# Bebleiung Posenangeln - Montage?



## Illidan (14. August 2007)

Hallo.
Ich finde es sehr spaßig, ab und an mal mit einer feinen Stippmontage auf Rotaugen, Brassen, aber auch andere Fische zu gehen.
Auch ganz normal mit einer einfachen Rute und einer Posenmontage ist es mal als Abwechslung zum Raubfischalltag super, wenn man mal den Friedfischen nachstellen kann.

Lange Rede, kurzer Sinn: Ich habe mit meinen Posenmontagen des öfteren das Problem, dass sich jene ineinander verfängt/vertüdelt, da ich meist aus Unwissenheit die Bleischrote ohne richtiges System auf die Schnur bringe.

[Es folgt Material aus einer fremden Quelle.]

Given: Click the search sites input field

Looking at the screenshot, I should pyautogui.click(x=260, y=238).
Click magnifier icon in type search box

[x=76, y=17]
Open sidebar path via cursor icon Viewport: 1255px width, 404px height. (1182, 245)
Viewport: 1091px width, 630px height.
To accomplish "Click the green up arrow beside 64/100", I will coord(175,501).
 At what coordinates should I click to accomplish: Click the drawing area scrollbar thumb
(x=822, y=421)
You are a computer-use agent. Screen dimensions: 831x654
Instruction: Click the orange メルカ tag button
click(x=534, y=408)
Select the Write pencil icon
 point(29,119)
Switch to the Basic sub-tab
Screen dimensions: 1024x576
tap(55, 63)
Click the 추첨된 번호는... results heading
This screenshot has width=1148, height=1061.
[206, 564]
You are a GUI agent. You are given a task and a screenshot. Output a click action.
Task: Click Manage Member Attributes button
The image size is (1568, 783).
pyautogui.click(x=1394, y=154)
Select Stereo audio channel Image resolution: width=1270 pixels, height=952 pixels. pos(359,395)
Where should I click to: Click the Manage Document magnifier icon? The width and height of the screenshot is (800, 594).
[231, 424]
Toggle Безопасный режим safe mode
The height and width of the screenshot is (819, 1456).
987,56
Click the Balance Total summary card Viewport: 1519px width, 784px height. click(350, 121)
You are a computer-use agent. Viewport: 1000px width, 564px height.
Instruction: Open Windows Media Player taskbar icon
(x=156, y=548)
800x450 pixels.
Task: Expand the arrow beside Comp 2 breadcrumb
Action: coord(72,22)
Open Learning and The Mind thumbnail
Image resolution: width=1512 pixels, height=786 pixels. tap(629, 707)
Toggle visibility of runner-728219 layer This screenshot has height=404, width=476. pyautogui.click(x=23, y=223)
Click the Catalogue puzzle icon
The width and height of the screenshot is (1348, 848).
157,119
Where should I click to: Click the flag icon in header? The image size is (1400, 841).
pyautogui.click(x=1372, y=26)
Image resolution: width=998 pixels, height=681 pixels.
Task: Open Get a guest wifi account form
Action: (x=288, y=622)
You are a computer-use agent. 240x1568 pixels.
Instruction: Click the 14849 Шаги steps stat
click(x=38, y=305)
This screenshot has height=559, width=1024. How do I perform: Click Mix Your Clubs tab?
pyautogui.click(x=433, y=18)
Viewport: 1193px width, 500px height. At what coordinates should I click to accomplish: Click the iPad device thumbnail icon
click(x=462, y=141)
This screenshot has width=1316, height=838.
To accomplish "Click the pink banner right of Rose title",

Wie sieht den eine Posenmontage in fließenden und stillem Wasser aus, wenn man eine unberingte Stippe oder einfache Allroundrute nimmt?
Mich interessiert besonders die Anordnung der Bleie.
Also je nach Gewässertyp: Bringt man die Schrote auf der Hauptschnur an, oder am Vorfach? Wie lang das Vorfach? Welche Abstände der Bleie vom Schwimmer bis zum Haken? Brauche ich ein Wirbel zum Vorfach?

Es gibt ja im Internet einige Bilder und Beispiele, jedoch fallen die Erklärungen sehr dürftig aus und außerdem möchte ich gerne mal wissen, wie das so Boardies handhaben.

Welche Montage hilft also am besten gegen Verheddern der Schnur? Was macht ihr?
Eine detaillierte Beschreibung für den entsprechenden Gewässertyp wäre echt super! Ggf. mit Skizze sogar top! Oder ihr kennt noch eine Seite, wo sowas ausführlich erklärt wird. Danke erstmal!

Grüße, Illidan.


----------



## xxcruiserxx (14. August 2007)

*AW: Bebleiung Posenangeln - Montage?*

also erst einmal würde ich sagen, müsstest du sagen, was du von deiner montage erwartest.
möchtest du schnell mit deinem köder zum grund kommen, oder lieber ganz anatürlich im freiwasser anbiten, für alle diese anforderungen gibt es ne passende montage.


----------



## Illidan (14. August 2007)

*AW: Bebleiung Posenangeln - Montage?*

Hmm, wenns im Fluß ist, dann sollte es schnell sinken wegen der Strömung.
Bei stillem Wasser kann's ruhig natürlicher aussehen, da haben ja die Fische auch mehr Zeit, den Köder zu inspizieren und das lässt sie ja durchaus misstrauischer an die Sache rangehen - im Gegensatz zu fließendem Gewässer.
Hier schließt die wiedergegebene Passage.